LPPV (Drug Safety Contractor)

Local Person Responsible for Pharmacovigilance – JOB DESCRIPTION

Sitero is an emerging leader in Clinical services and software solutions for the life sciences industry. We have experience and expertise in a diverse range of therapeutic areas and focus on innovative, technology-enabled solutions that allow our clients to focus on their core strengths. For early phase studies through Phase III clinical trials, our experienced team delivers high-touch services and technology to ensure the safety of all stakeholders across the clinical research community with an emphasis on ethics, compliance, and innovation. 

Job Title:    LPPV

Location:    Serbia

Function:    Drug Safety

DESCRIPTION:

LPPV works collaboratively with QPPV, other PV staff, and cross-functional colleagues/teams for pharmacovigilance activities and ensuring regulatory compliance according to the applicable regional and national laws for all medicinal product(s) and territory(ies) for which a company (MAH) holds marketing authorizations. The primary function is to maintain an oversight and management of pharmacovigilance activities, overseeing signal management and surveillance activities, management of responses to ad hoc regulatory responses, and literature review/management for safety findings etc.

ESSENTIAL DUTIES AND RESPONSIBILITIES:

Play primary role as Local Safety Officer for the assigned regions, Serbia, Montenegro, Albania, Macedonia and Kosovo.

Ensure compliance with local guidelines and regulations applicable to MAH product portfolio.

Support writing and compilation of various Aggregate Reports and regulatory filings.

Perform review of reconciliation reports with Local Affiliates, Partner Companies, Call Centers and other internal departments/systems.

Should have access to the reports of suspected adverse reactions and assist in monitoring the regulatory submissions.

Manage end to end collection and processing of safety information for single case and aggregate report requirements.

Ensure regular monitoring of local literature reviews.

Manage relationships and communicate with local Health Authorities.

Keep abreast of national pharmacovigilance and regulatory affairs regulations.

Receive and handle medical information enquiries from patients and health care professionals.

must be contactable at least during business hours.

Have an oversight over national cases, signals, market research programs / marketing activities, studies, PSURs, RMPs and any risk minimization measurements and activities within their assigned region.

Oversee national quality complaints and line listings with trends. If required, the LPPV will communicate potential recalls and coordinate together with the respective local authorities for any national recalls.

Demonstrate knowledge and ensure compliance with current global PV regulations and guidelines (e.g., CIOMS, EMA, FDA, ICH, etc.), Sitero SOPs and quality standards.

Stay current with international pharmacovigilance requirements and guidelines (focus on FDA and EMA).

Support inspection readiness activities and preparation as needed.

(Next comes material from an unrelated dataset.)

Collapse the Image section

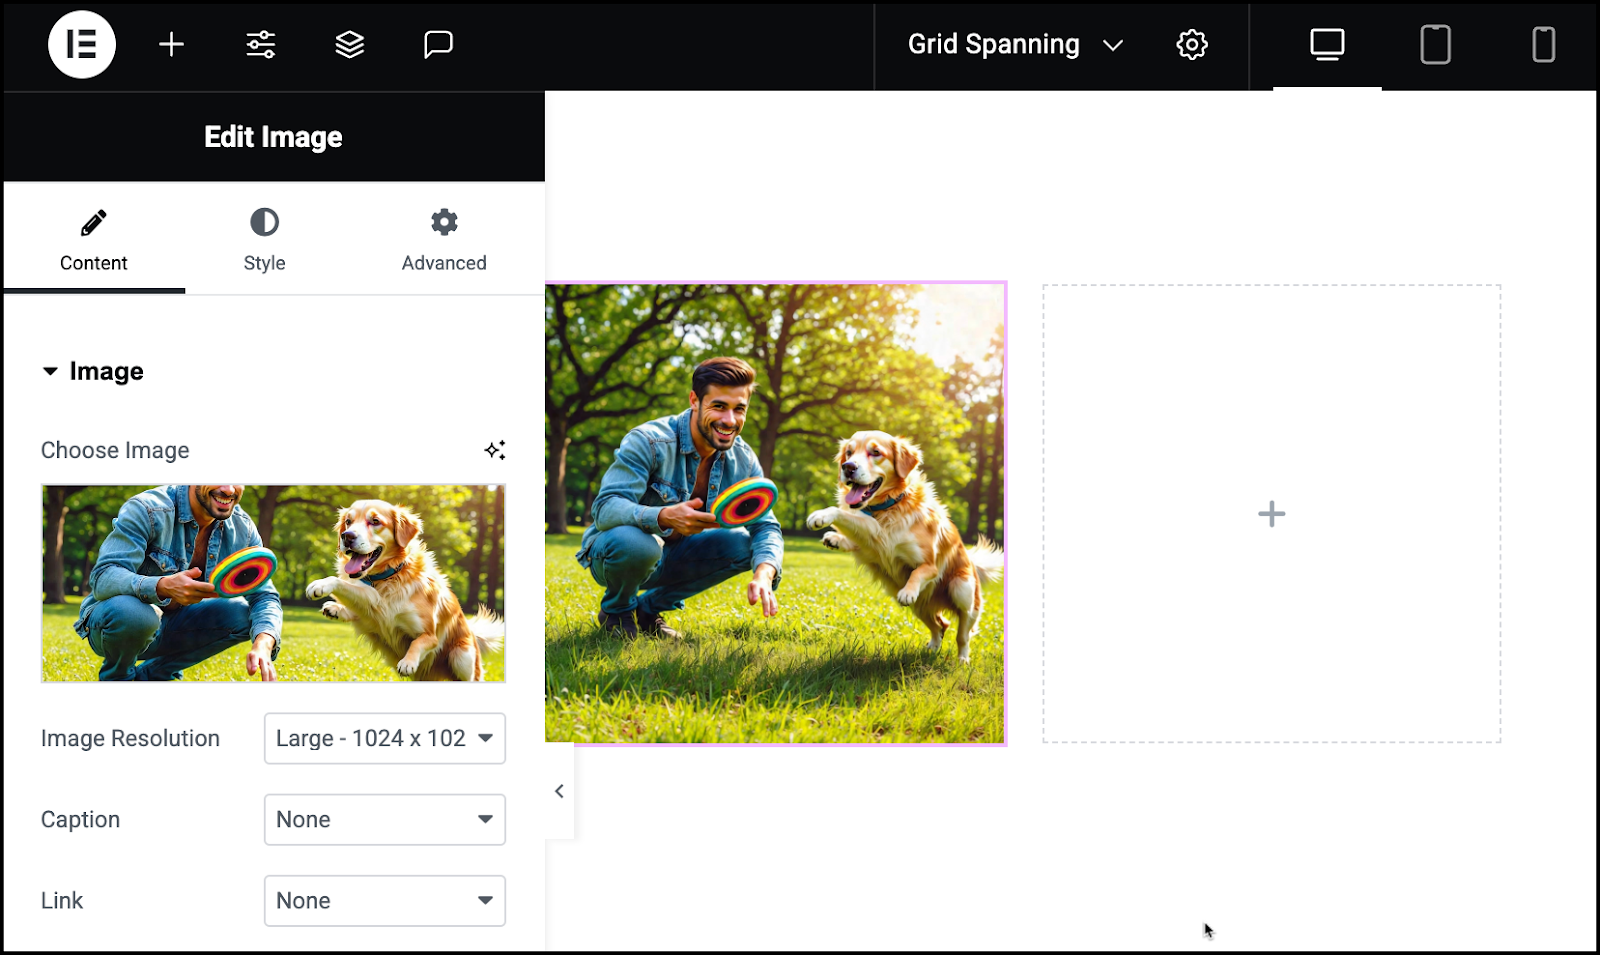point(93,371)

Assist and participate in inspections and/or audits.

Foster an environment of collaboration, team building, and continuous improvement.

EDUCATION AND EXPERIENCE REQUIRED:

Degree in Medicine, Pharmacy, Nursing, Epidemiology, Biosciences or equivalent healthcare degree with pharmaceutical industry background and proven competence in drug safety.

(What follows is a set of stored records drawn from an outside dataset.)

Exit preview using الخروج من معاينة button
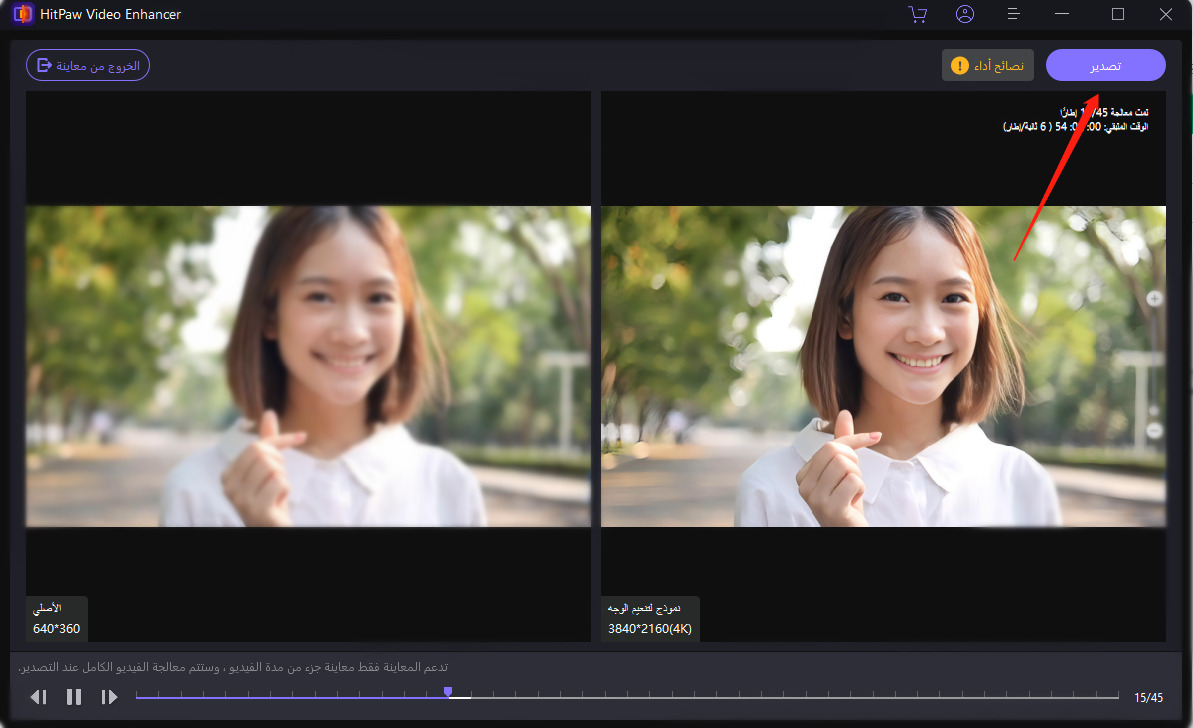This screenshot has width=1193, height=728. point(88,65)
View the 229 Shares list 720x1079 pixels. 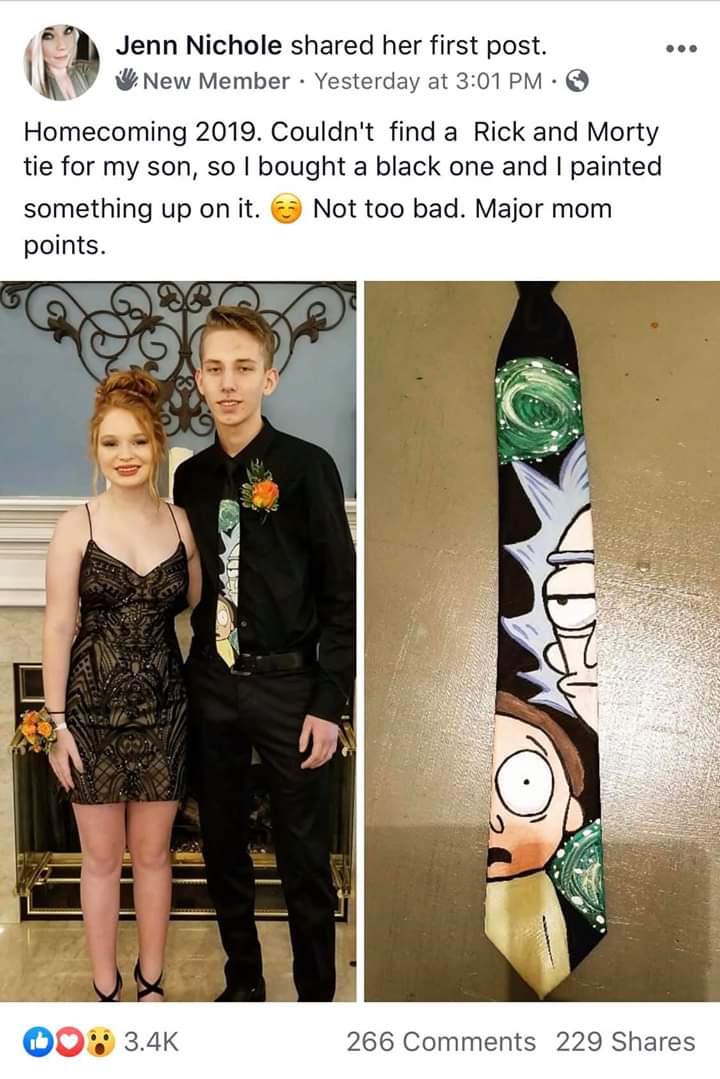626,1042
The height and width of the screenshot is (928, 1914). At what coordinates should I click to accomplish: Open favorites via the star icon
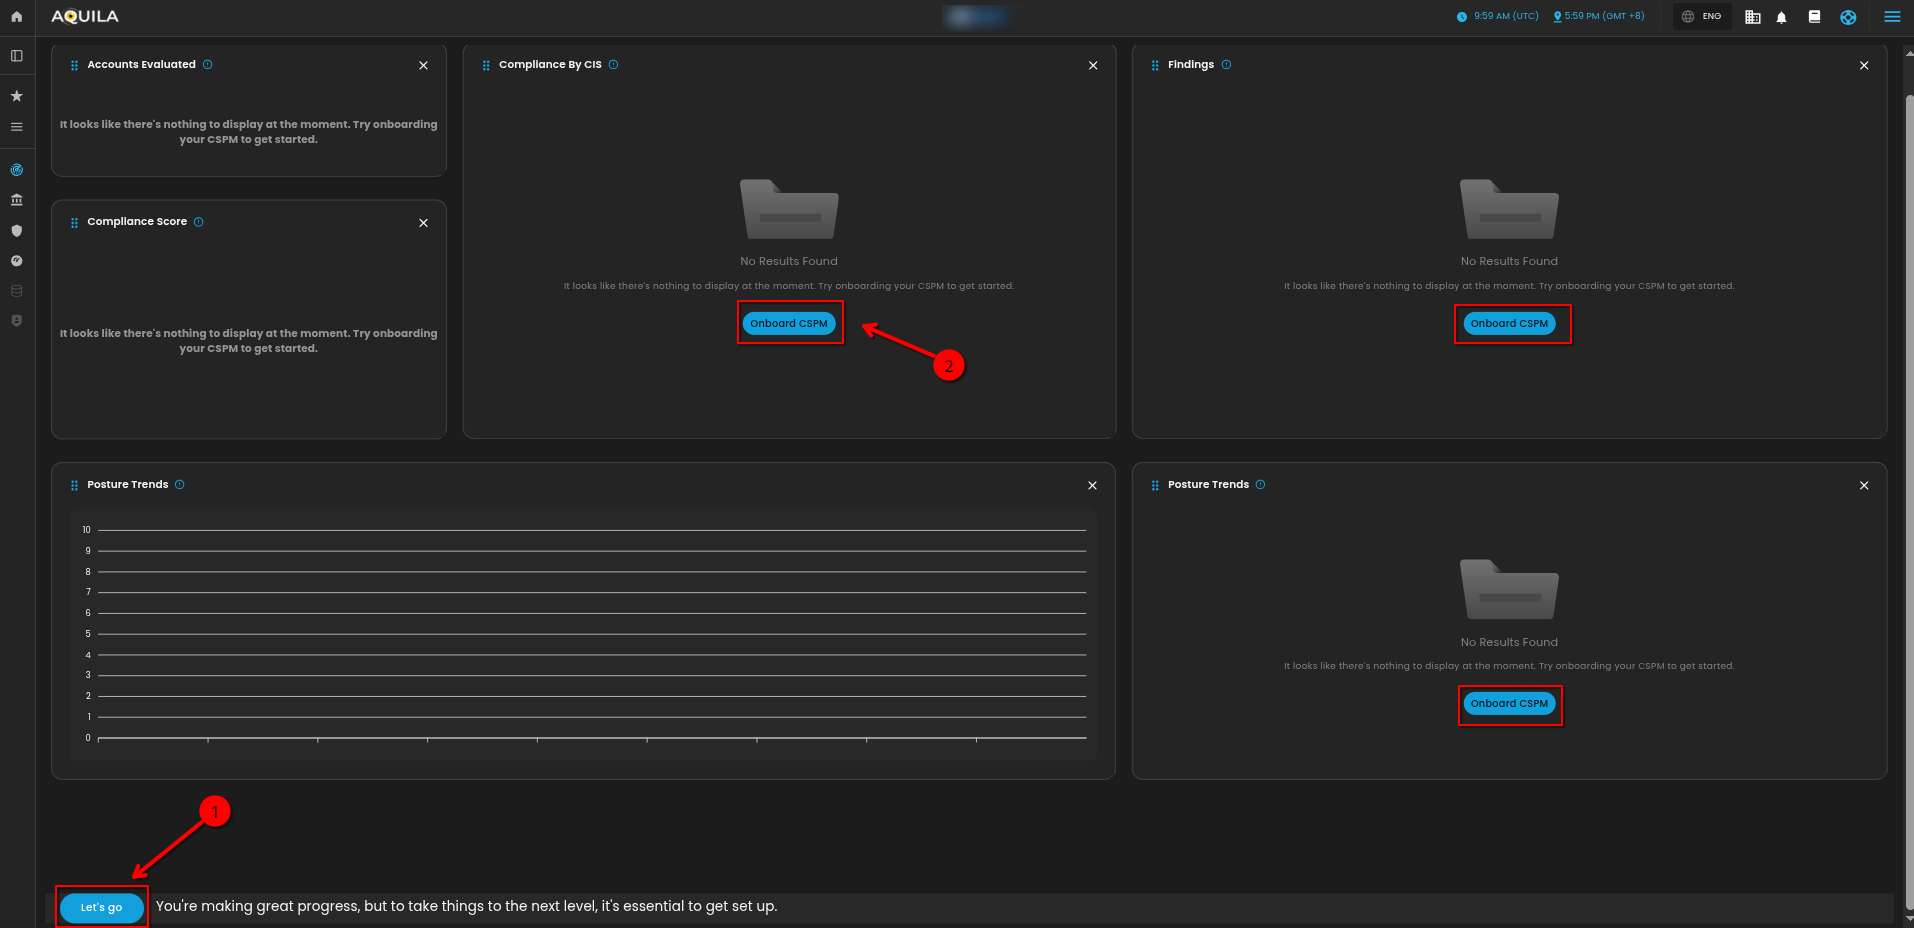tap(17, 96)
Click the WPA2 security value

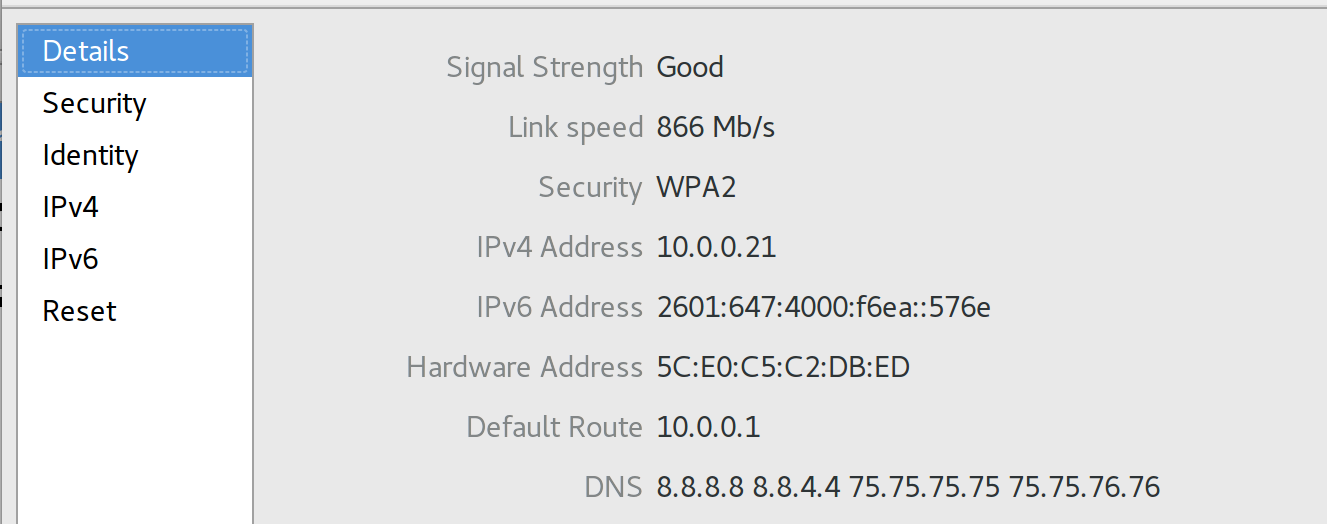[697, 187]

Master’s or Doctorate level degree preferred.

PREFERRED SKILLS:

Preference for a minimum 5 years relevant medical, scientific/clinical, or pharmaceutical experience.

Competent knowledge of good pharmacovigilance practices. Competent knowledge of US and EU pharmacovigilance regulatory requirements.

A seasoned, experienced professional with a full understanding of area of specialization; resolves a wide range of issues in creative ways.

Experience in the review of relevant safety information from all sources and analysis of safety data.

Experience with development, authorship, and review of aggregate reports (i.e., PSUR, DSUR, IND annual, NDA annual, etc.), Risk Management Plans, and Risk Evaluation and Mitigation Strategies desirable.

Knowledge of global clinical and post-marketing safety regulations, guidance documents, and reporting processes.

Expertise with MedDRA, XEVMPD coding and safety database systems.

Review and contribute to the development and implementation of new SOPs, work instructions, guidelines, documents and other tools pertaining to safety.

Exhibit excellent organizational, presentation and communication (verbal and written) skills.

COMPENSATION & BENEFITS:

Hourly Contractor Rate that is commensurate with the Contractor's experience 

EMPLOYMENT TYPE:

Contractual, Need-basis

COMMITMENTS:

Availability during business hours.

DISCLAIMER: 

Sitero is an equal opportunity employer and welcomes all job applicants.  All qualified applicants will receive consideration for employment without discrimination on the basis of race, color, religion, sex, sexual orientation, gender identity, national origin, protected veteran status, disability, or any other factors prohibited by law.